* WORK INSTRUCTION *
Search the listing below for the word "computer" and copy each line where it appears.

* DATA FOR THIS TASK *

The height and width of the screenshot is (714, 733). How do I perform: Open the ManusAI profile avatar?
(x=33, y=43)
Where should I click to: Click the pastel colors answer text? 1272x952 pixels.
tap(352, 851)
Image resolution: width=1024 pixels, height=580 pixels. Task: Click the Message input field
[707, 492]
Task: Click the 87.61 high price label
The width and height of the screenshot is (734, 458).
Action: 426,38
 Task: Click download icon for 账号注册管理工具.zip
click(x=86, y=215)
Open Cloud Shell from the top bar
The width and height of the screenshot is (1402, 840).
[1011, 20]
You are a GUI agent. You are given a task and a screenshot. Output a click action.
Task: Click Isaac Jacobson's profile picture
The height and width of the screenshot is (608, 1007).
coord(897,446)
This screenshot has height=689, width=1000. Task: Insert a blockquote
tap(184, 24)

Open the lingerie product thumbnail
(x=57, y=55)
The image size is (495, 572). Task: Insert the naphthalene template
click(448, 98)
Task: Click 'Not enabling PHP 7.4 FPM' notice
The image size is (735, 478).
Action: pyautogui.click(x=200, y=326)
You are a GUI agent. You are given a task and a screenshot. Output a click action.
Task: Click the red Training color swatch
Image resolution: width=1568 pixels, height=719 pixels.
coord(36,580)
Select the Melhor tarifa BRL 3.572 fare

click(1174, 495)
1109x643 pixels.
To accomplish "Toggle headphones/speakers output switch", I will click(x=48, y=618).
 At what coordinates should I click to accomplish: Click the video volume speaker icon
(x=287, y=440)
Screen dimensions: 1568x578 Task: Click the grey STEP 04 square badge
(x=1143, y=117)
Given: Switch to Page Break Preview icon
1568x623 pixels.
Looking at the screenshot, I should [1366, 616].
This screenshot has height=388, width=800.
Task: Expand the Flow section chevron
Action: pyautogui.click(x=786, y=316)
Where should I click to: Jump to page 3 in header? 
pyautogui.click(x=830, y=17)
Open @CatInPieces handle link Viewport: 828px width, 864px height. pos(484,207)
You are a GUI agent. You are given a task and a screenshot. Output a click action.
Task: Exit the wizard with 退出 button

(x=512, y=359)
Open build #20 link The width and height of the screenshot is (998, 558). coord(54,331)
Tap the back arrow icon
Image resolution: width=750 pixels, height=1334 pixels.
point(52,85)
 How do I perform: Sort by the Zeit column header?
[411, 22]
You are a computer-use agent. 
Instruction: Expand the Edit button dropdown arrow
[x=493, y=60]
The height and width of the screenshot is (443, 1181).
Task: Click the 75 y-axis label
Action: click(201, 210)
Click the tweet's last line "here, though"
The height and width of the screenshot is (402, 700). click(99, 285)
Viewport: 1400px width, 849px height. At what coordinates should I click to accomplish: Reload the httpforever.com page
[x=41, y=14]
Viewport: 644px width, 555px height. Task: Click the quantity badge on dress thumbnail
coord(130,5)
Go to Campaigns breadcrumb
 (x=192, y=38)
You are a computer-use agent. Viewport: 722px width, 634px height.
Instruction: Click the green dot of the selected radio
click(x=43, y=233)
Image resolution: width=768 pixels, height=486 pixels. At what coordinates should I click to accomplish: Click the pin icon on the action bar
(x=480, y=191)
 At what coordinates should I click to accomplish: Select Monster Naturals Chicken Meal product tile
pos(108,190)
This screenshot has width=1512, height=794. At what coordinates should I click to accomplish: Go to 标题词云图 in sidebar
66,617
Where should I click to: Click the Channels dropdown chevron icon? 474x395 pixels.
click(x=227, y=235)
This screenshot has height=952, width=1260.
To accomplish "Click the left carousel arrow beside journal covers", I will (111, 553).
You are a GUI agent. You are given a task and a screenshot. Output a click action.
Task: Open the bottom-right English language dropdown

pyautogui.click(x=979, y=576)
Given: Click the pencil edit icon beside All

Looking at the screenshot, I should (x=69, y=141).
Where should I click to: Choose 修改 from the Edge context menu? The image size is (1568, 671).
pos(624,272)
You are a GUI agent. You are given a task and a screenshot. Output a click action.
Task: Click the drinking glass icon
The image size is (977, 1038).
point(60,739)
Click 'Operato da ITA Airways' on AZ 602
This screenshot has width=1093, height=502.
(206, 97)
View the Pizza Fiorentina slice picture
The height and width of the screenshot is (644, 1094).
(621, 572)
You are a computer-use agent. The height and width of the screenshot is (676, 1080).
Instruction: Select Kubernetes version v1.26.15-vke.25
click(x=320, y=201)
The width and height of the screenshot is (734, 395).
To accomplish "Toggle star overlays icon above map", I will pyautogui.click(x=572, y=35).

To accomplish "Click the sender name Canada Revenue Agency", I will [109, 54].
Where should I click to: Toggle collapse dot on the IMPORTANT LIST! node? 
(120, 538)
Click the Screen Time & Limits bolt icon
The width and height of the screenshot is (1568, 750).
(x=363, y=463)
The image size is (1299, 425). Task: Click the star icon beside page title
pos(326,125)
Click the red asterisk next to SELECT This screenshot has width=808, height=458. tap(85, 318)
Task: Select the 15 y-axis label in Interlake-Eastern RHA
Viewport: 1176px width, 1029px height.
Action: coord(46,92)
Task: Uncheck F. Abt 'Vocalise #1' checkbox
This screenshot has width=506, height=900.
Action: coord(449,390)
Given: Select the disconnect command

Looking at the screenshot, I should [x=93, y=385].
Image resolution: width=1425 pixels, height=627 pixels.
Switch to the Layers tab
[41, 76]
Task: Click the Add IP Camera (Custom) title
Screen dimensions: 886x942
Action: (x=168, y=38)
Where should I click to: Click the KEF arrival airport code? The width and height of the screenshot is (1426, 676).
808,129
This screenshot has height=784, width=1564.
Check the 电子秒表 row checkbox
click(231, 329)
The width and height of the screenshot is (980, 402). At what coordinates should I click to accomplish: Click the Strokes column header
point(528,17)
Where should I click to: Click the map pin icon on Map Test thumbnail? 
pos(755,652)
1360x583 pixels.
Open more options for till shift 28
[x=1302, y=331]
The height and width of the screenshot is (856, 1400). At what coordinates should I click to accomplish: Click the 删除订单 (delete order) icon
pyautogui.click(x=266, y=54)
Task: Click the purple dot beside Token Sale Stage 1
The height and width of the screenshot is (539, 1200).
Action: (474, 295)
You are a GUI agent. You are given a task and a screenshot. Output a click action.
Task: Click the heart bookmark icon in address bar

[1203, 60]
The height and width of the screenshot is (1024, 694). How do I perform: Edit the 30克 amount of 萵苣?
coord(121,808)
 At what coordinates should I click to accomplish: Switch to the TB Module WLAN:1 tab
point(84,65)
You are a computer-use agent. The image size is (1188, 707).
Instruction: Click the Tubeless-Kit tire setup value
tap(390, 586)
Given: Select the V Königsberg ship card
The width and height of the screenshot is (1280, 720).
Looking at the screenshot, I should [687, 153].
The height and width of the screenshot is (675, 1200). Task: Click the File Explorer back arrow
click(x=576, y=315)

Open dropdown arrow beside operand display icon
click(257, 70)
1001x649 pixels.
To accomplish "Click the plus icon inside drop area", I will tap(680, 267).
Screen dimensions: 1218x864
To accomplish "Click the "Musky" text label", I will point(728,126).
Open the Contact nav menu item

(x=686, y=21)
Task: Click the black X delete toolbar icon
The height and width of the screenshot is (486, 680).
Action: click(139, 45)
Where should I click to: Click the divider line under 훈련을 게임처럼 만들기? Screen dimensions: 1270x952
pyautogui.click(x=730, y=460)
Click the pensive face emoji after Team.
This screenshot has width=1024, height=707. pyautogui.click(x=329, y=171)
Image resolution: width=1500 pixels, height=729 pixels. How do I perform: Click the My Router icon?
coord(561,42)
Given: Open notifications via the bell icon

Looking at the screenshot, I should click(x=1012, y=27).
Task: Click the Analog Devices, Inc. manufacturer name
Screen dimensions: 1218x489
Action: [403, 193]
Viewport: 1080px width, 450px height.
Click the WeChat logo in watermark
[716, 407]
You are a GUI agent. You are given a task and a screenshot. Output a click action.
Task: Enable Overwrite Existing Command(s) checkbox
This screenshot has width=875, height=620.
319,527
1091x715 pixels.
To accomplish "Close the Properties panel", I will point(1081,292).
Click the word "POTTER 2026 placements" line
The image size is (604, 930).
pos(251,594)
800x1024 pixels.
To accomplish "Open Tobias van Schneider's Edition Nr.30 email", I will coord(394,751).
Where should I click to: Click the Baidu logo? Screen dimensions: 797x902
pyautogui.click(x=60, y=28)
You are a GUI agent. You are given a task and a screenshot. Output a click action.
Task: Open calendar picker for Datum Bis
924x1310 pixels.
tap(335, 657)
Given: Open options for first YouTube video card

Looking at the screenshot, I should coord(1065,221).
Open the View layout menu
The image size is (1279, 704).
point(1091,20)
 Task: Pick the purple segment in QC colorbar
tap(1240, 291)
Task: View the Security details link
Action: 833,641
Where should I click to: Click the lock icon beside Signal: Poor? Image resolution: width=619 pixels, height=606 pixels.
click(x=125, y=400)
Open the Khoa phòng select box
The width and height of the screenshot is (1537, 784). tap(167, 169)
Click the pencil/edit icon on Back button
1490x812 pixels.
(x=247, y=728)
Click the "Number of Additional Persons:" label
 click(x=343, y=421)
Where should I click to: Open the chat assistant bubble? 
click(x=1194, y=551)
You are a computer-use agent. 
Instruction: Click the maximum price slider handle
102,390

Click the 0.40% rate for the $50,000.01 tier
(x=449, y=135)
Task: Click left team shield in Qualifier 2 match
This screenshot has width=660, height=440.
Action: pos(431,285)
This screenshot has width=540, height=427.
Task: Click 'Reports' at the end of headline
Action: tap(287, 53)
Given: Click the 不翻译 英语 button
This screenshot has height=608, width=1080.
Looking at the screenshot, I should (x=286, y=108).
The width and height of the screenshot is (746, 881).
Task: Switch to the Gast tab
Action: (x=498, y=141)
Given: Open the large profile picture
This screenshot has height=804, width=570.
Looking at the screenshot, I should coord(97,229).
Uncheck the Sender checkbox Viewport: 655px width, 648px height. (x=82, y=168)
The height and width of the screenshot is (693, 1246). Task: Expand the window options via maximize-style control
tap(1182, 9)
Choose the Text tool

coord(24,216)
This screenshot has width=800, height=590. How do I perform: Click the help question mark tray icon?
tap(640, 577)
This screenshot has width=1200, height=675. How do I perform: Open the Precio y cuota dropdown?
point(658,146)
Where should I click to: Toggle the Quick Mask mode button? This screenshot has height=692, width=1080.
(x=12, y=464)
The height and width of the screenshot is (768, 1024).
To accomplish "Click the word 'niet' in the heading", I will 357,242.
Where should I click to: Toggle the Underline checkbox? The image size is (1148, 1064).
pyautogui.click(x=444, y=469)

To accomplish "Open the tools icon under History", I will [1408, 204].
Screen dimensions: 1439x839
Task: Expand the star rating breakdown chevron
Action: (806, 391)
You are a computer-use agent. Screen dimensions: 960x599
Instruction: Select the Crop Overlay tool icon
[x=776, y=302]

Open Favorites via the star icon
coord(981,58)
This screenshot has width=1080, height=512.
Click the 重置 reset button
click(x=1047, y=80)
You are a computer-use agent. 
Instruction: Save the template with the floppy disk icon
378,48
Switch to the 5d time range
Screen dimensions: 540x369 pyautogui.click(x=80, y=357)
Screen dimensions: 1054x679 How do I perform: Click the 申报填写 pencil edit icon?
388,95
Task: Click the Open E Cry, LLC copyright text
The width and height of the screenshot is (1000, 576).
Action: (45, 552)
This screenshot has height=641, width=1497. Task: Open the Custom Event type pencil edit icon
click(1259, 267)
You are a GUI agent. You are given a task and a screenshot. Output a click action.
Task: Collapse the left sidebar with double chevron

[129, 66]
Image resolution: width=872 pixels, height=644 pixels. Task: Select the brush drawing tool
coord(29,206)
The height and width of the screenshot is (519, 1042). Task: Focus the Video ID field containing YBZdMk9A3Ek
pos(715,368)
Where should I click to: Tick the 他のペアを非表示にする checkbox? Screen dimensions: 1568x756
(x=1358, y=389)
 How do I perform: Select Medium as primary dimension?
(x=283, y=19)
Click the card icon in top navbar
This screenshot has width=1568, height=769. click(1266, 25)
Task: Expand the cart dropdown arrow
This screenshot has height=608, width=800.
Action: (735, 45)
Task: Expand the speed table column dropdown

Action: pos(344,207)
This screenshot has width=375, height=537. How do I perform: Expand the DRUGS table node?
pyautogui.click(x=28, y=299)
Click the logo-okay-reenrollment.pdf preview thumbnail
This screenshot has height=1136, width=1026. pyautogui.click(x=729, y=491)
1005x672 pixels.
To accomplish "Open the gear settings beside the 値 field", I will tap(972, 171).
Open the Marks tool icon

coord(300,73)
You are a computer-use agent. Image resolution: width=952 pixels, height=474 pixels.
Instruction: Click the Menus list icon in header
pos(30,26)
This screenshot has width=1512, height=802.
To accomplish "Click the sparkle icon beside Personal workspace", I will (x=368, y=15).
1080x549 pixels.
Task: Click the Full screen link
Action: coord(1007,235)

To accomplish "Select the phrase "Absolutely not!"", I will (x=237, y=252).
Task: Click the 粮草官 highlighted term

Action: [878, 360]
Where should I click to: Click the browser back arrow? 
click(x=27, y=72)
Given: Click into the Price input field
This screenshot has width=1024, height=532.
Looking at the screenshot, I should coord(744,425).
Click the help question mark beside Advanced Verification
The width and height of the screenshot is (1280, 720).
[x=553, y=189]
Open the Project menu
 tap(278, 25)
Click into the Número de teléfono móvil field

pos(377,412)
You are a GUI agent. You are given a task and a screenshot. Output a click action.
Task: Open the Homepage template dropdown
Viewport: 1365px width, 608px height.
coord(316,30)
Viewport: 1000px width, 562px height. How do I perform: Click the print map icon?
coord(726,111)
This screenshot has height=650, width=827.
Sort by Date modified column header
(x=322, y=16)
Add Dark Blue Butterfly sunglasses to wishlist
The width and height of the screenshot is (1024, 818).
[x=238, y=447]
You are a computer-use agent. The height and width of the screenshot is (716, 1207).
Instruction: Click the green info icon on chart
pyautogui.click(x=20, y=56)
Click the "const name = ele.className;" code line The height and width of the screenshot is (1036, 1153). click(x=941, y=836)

* RESPONSE TO THE EXERCISE *
You are a computer-use agent. 
You are a computer-use agent. Viewport: 722px width, 634px height.
You are a computer-use agent. The height and width of the screenshot is (676, 1080).
You are a computer-use agent. The image size is (1188, 707).
You are a computer-use agent. 
You are a computer-use agent. Screen dimensions: 960x599
You are a computer-use agent. 
You are a computer-use agent. Image resolution: width=952 pixels, height=474 pixels.
You are a computer-use agent. The height and width of the screenshot is (716, 1207).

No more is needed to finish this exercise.